Mr President, the enlargement of the European Union means we are having to upgrade from driving a minibus, capable of taking 15 passengers, to a full-sized bus, capable of taking 25, with some spare seats to take on new passengers in due course. This larger bus needs a stronger motor if we are not to slow down, and one that enables us to cross the difficult hills that lie on our path. If we are to have a stronger motor, we will also occasionally need stronger brakes – perhaps an emergency brake – and better safety features too, such as a safety belt on each seat. Since we are upgrading, we should also have more comfortable seats so that every passenger feels at home and comfortable in this bus. Also, while we are at it, why not have a geo-satellite positioning system so we always know exactly where we are on the roadmap and can better plan the journeys we want to take together by the most efficient and comfortable route? That is why we need a new set of rules for the European Union: a new Constitution to replace the current constitutional order and the set of overlapping Treaties.
In concrete terms this means a set of improvements that the Committee on Constitutional Affairs and your rapporteurs have identified as falling into four main categories. First, it means greater clarity as to what the Union is, how it works and functions. Under this heading one can identify a single Treaty instead of the several overlapping Treaties – a single, clearer document that spells out more clearly the objectives and the values of the Union and its competences, what it is responsible for and what it is not responsible for, and how it works, with fewer and clearer procedures. This will make it easier for citizens to see and to understand what our Union is about. We will get rid of the distinction between 'Union' and 'Community', which nobody except lawyers understands, creating a single legal entity. It makes it clear that we are not creating some huge monolithic monster – the mythology of the superstate that some people seem to fear. It is clear that we are not creating a centralised Union.

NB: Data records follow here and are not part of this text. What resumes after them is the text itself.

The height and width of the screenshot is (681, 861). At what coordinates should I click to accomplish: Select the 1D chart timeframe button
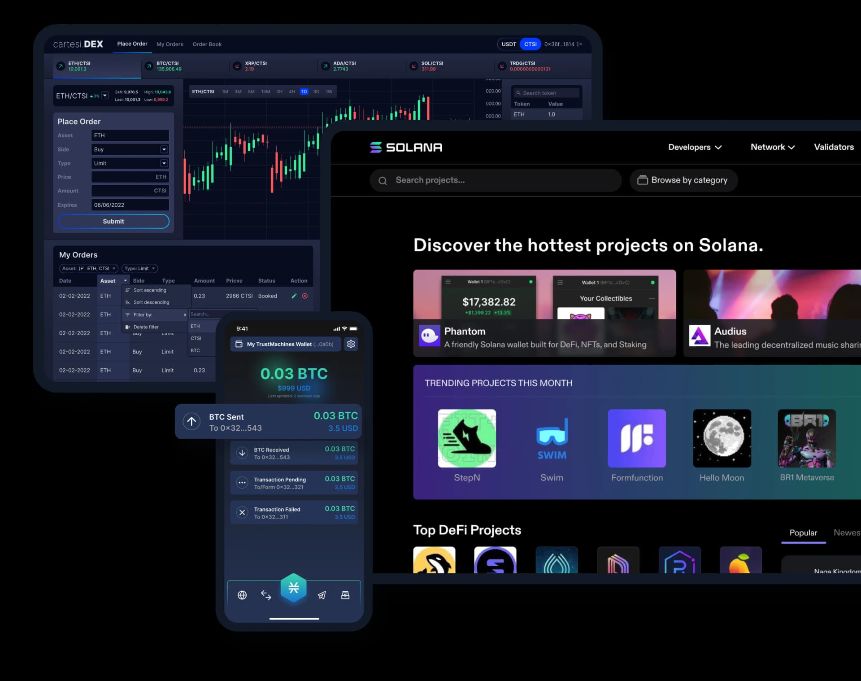(304, 92)
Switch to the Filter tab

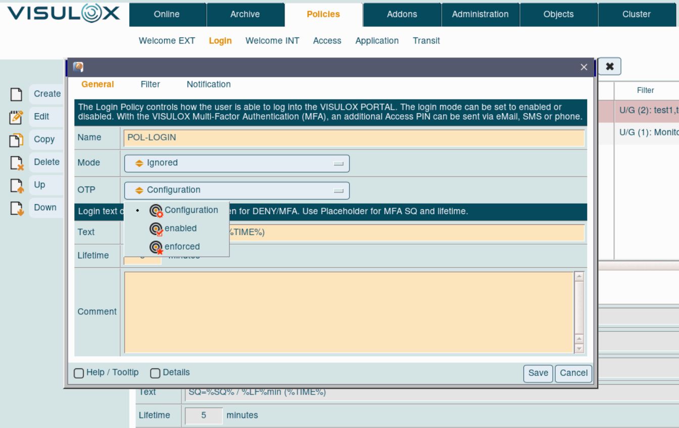pyautogui.click(x=150, y=84)
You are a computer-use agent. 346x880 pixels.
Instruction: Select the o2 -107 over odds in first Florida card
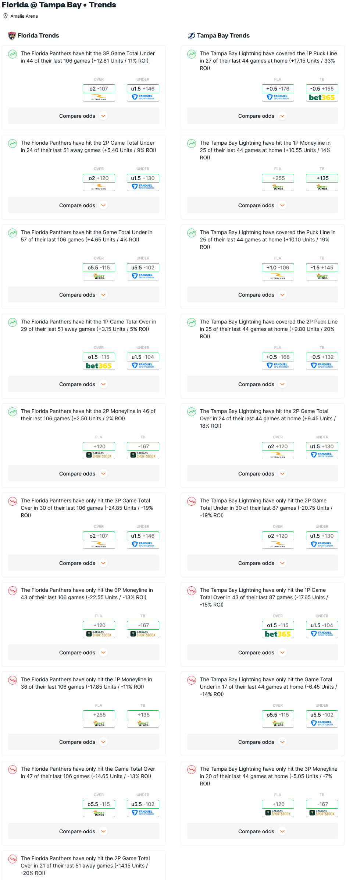[99, 89]
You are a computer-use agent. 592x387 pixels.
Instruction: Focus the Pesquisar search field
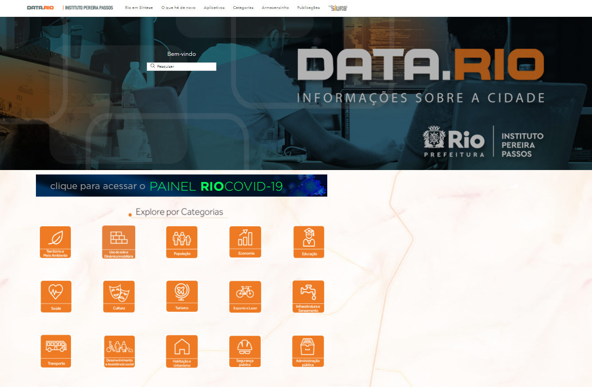[x=185, y=66]
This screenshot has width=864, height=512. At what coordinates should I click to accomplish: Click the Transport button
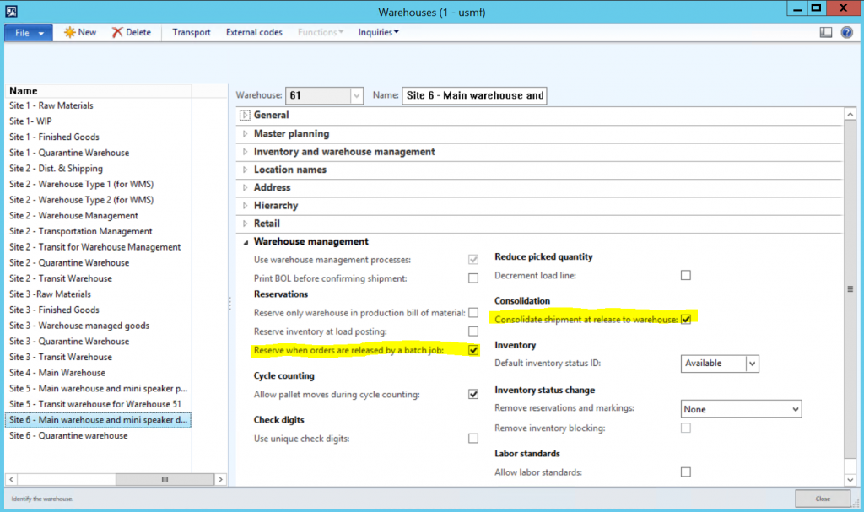tap(192, 32)
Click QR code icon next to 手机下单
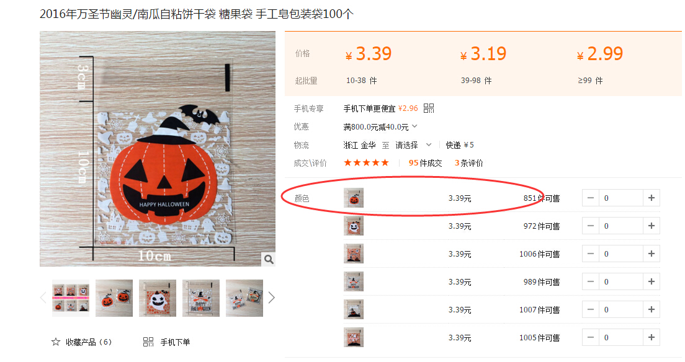685x362 pixels. [x=148, y=342]
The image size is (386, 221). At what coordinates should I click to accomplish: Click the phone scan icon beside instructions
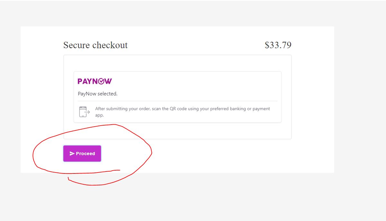coord(84,112)
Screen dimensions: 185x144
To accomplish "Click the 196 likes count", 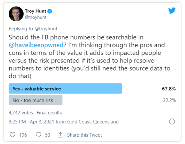I will (x=23, y=135).
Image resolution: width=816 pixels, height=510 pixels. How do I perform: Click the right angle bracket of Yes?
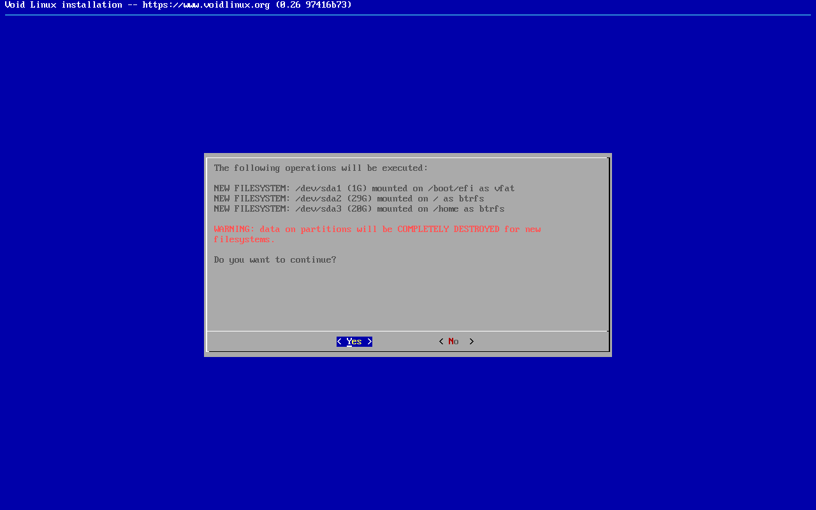click(370, 342)
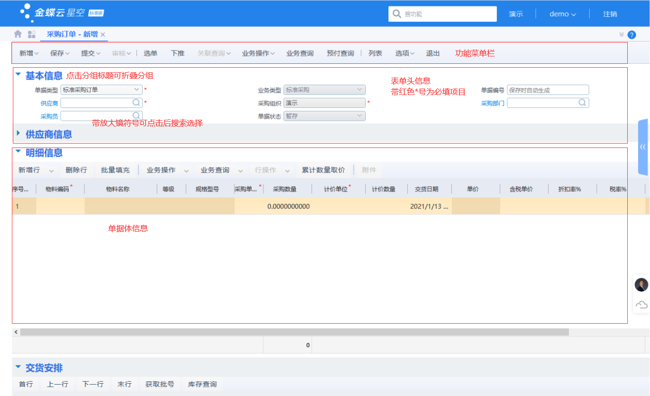This screenshot has height=396, width=650.
Task: Open the 业务操作 menu in top toolbar
Action: (x=258, y=53)
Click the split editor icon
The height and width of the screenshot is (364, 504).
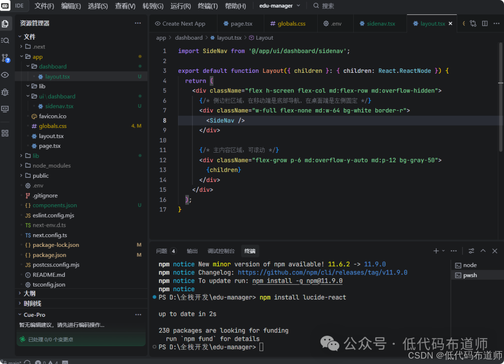tap(485, 23)
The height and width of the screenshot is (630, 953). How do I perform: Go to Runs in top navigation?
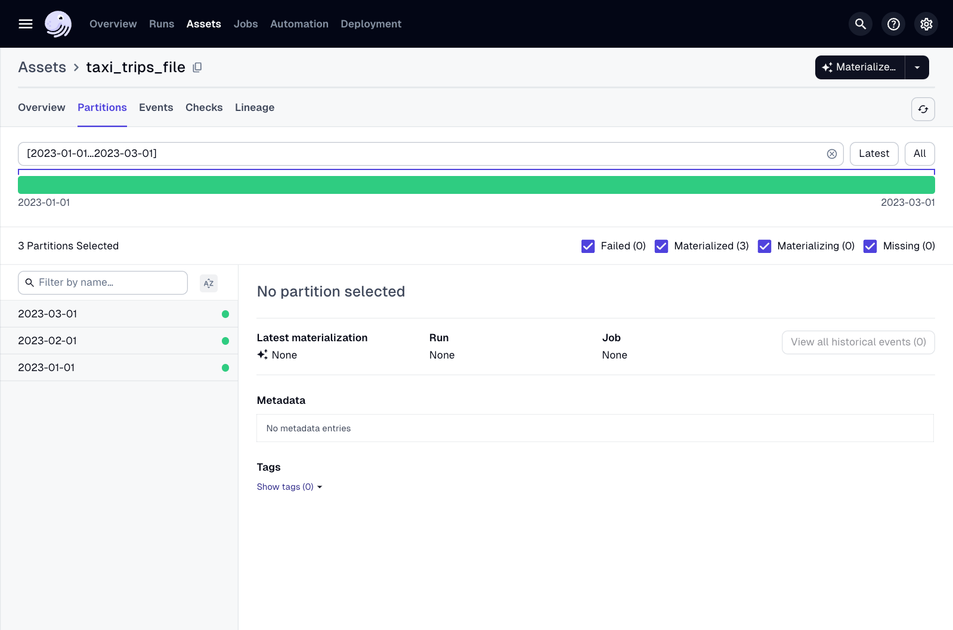[162, 24]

Second, it will provide for a more effective Union – a Union capable of deciding and acting with 25 Member States. It will make for more qualified majority voting and more continuity in the chairmanship of the European Council. There will be a single foreign minister to speak for the Union to the outside world, instead of the Commission speaking on some issues and the High Representative of the Council on others, which meant that third countries never knew whom they had to deal with. Those posts will be merged into a single position.
Third, and most important in my view, it will provide more democracy and accountability in the Union. Under the Constitution, all legislation will be subject first to the prior scrutiny of national parliaments, and then the double control of the Council and the European Parliament at European level, such that both have to approve virtually every item of European legislation. Frankly, this makes the European Union the most democratic international structure, or supranational structure, that exists in the world. Compare the EU to the IMF, to the World Bank, to the WTO or to any other international structure: none of them have or will have this degree of parliamentary input and of parliamentary scrutiny. We should be proud of the democracy that exists at the heart of this Union.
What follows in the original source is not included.